Once more from the top
Albert Einstein's definition of Insanity: "Doing the same thing over and over again and expecting different results." The children of Israel exhibited this kind of behavior during their forty year trek across the desert. Some lessons can be learned only one way. And if we don't submit to God during the time of trial, we'll be forced to repeat the lesson in order to learn what He would have us know. Yes, God wants to make us happy, healthy and prosperous (I believe), but if we're not willing to partake of "Christ's sufferings" (1 Peter 4:14) in order to understand how to deal with the freedom, then God may allow us another prison sentence, or desert experience in order to learn. Smart! And please understand, just being miserable is not the same as sharing in the sufferings of Jesus. This is no laughing matter, however. What's tragic is that the generation of Israelites that were released from Egypt were not allowed to enter the Promised Land.
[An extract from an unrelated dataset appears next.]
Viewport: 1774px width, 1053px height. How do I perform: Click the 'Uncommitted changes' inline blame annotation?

They all died in the wilderness. It was their children who got to go. God was so upset with the parents' stubborn unbelief that He allowed them to wander aimlessly around the same closed-loop for forty years. A trip that would have taken eleven days if marched straight through. But, thank God that we have others' mistakes to learn from.
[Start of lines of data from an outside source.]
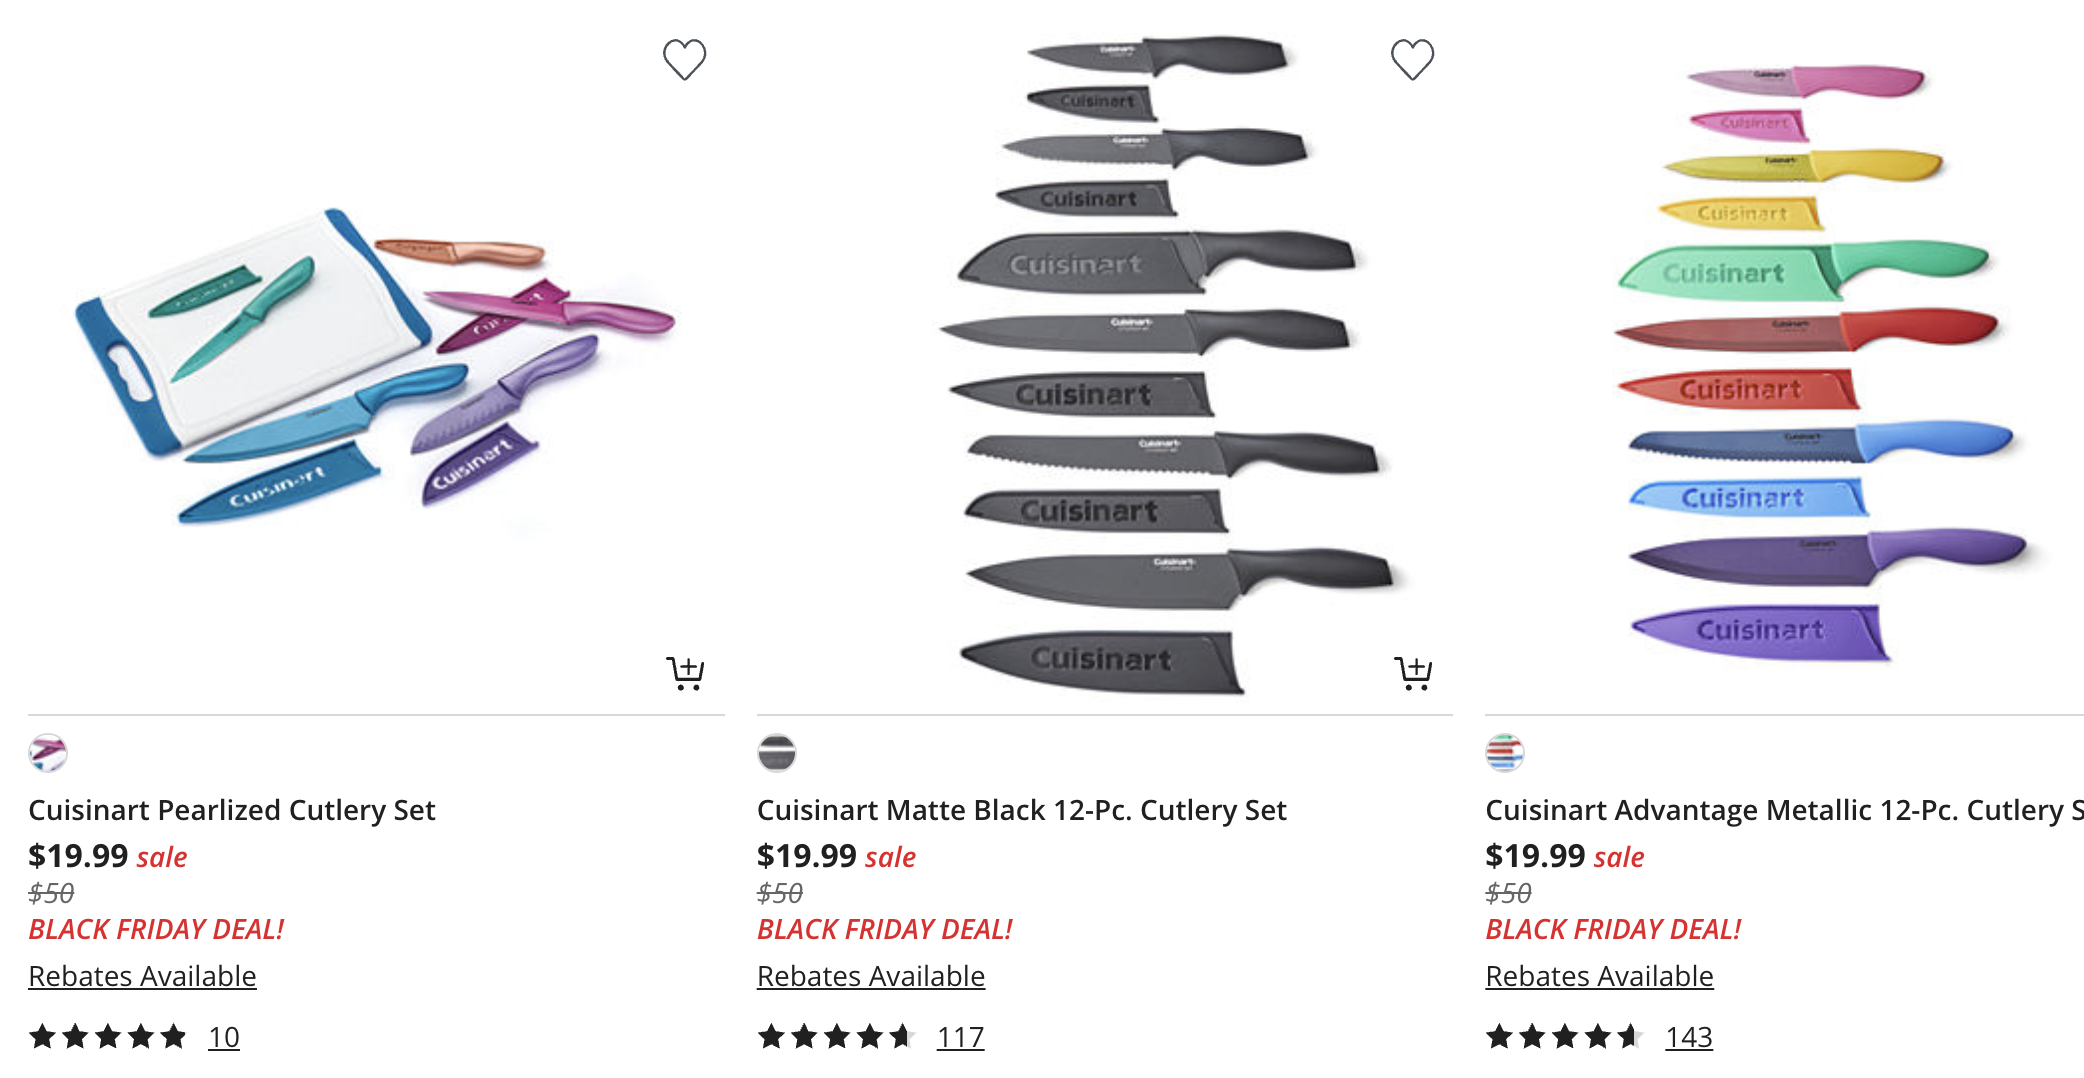The image size is (2084, 1078).
Task: Click the Matte Black knife set product image
Action: click(1160, 370)
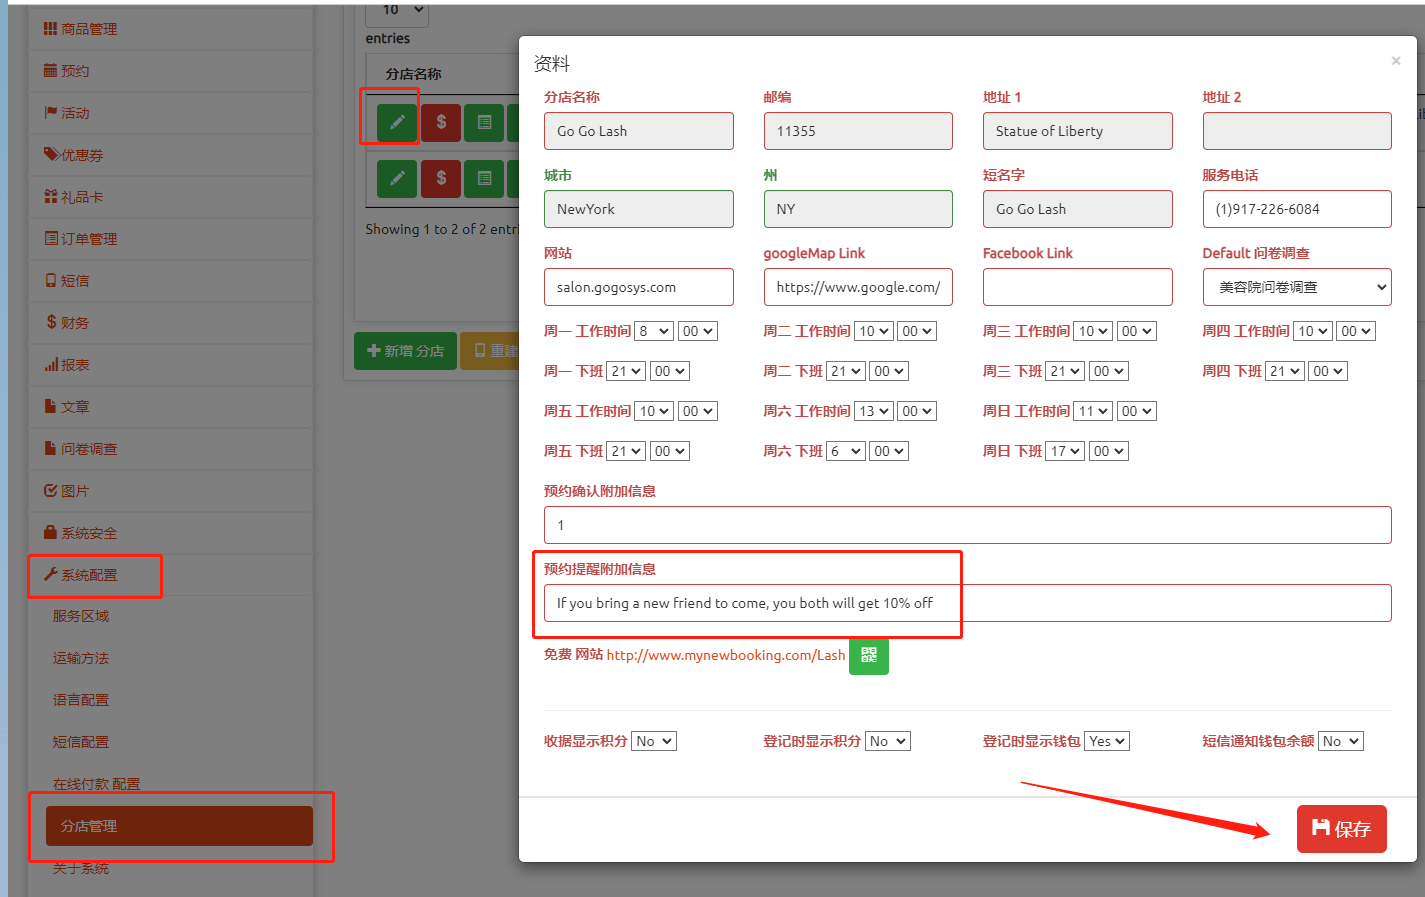Close the 资料 dialog with the X
The image size is (1425, 897).
(x=1395, y=61)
The writer of Hebrews says this: "Therefore leaving the principles of the doctrine of Christ, let us go on unto perfection;" (Hebrews 6:1) Let's just stop right there. Many people when they accept Jesus are unwilling to, or at least unsure of how to, renew their minds to do the very thing that the writer of Hebrews is referring to here. Perfection—spiritual perfection—is understanding how much God loves you. It will eventually work its way out into our behavior. And if we're not making the effort to renew our minds to God's truth, we'll end up remanded, or sent back to some other form of trial (it is a legal term, after all) in order to learn the lessons God wants to teach us. The writer of Hebrews (I'm not sure who it is. I'd like to believe it was Paul but I can't say) continues on in chapter six by listing off several basic doctrines of Christianity with the implication that there's no need to go over those things again. But then in the third verse, he says "this will we do, if God permit". What I believe is being said here is that God is always ready and willing to patiently show us what we don't know.
Once more with feeling
Here's another aspect to this: please don't beat yourself up with morbid, tormenting thoughts wondering what your life could have been if you'd made the right decision out of the gate. There's lots of pride wrapped up in this way of thinking (I'm not God). This mental construct took firm hold in my mind many years back. I could not get over the abject feeling of regret and sorrow, thinking that I'd wasted the best years of my life. Things began to change when, by God's grace, I started thinking more about God's feelings than my own. Sure, my life had its fair share of misery—what about God's? If I had regret, wouldn't God have regret too? I began to see God's feelings as more important than my own. And He cleared out the darkness in my mind. Praise God!
This is what God is getting at in any lesson: learning to feel Him and know Him above our own feelings and self-knowledge. God bless you!
Once more for good measure
All of the above aside, if you find yourself going back to the desert for reasons unknown. And if you have peace surrounding the whole issue, maybe God is having you go around again, not for yourself, but for someone else? Food for thought.